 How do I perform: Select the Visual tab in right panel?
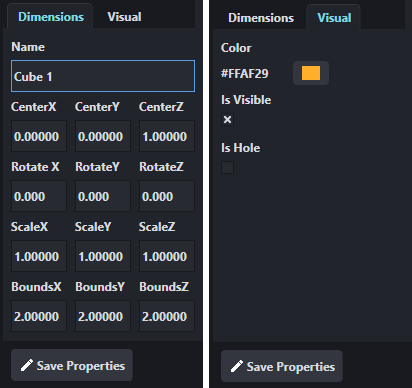coord(334,18)
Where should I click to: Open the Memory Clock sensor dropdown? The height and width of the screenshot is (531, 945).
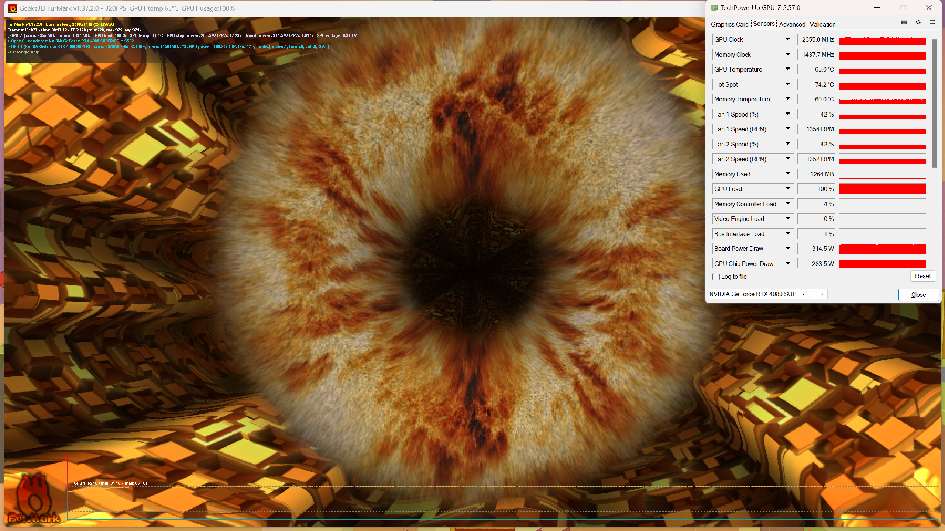[x=788, y=55]
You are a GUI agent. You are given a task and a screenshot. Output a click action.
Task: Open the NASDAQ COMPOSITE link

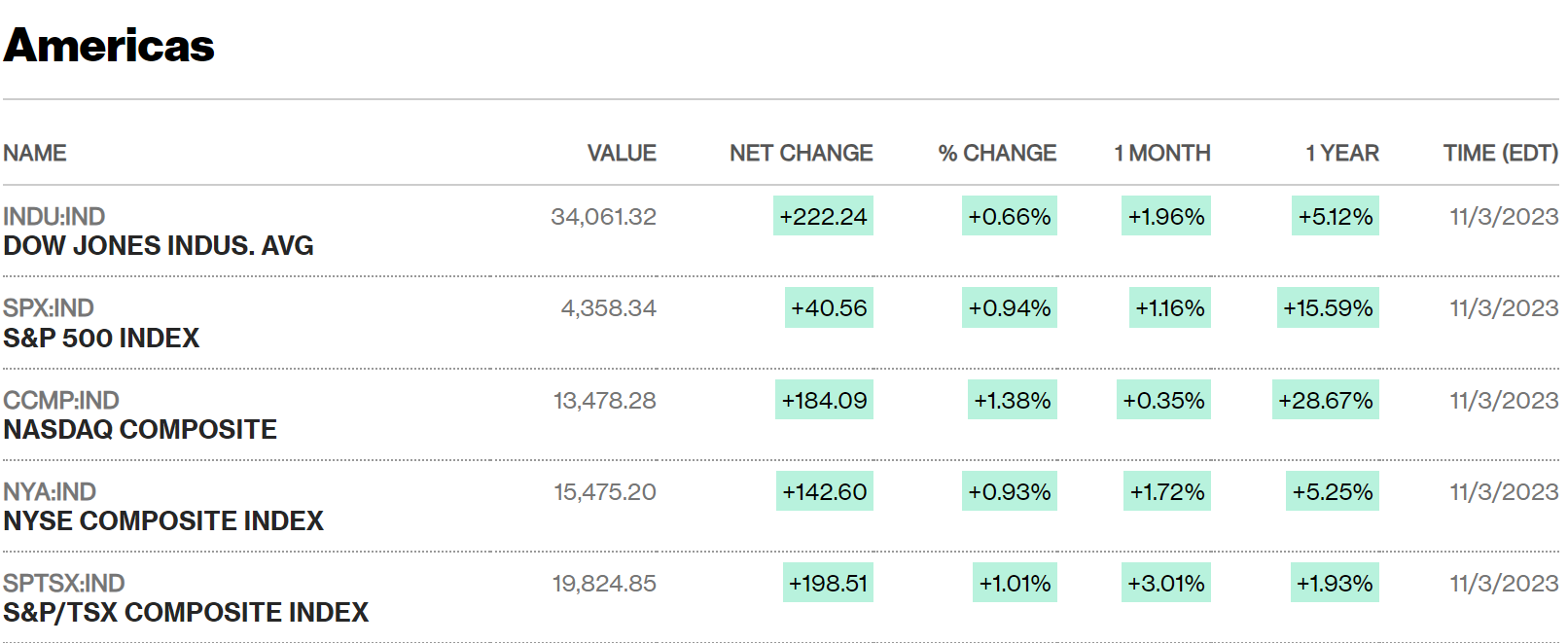pos(140,430)
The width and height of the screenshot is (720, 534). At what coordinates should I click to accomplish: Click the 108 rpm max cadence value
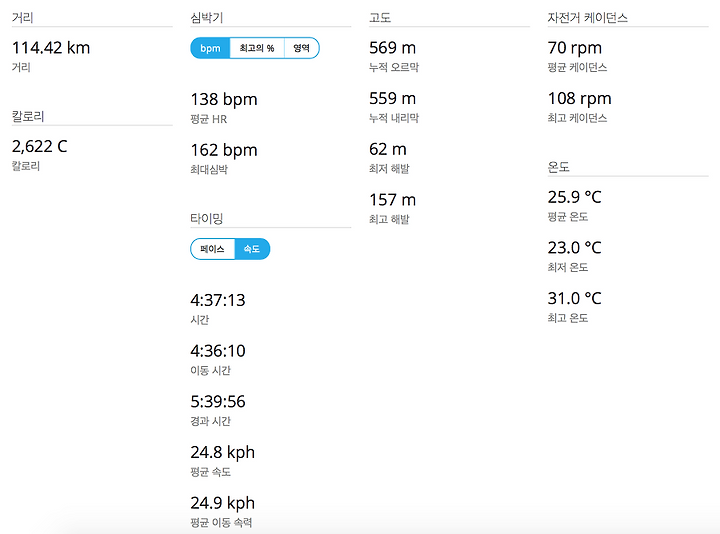(x=579, y=99)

| GIVEN REQUEST |
Write out the records again, replacing "screenshot" with "image" and changing nothing else. Leave out the pictures.

| EXERCISE OUTPUT |
 How do I perform: Select the Visual tab in right panel?
coord(334,18)
Where should I click to: Open the Memory Clock sensor dropdown? The height and width of the image is (531, 945).
[x=788, y=55]
You are a GUI agent. You are given a task and a image. Output a click action.
Task: Open the NASDAQ COMPOSITE link

pos(140,430)
The width and height of the image is (720, 534). At what coordinates should I click to accomplish: Click the 108 rpm max cadence value
(x=579, y=99)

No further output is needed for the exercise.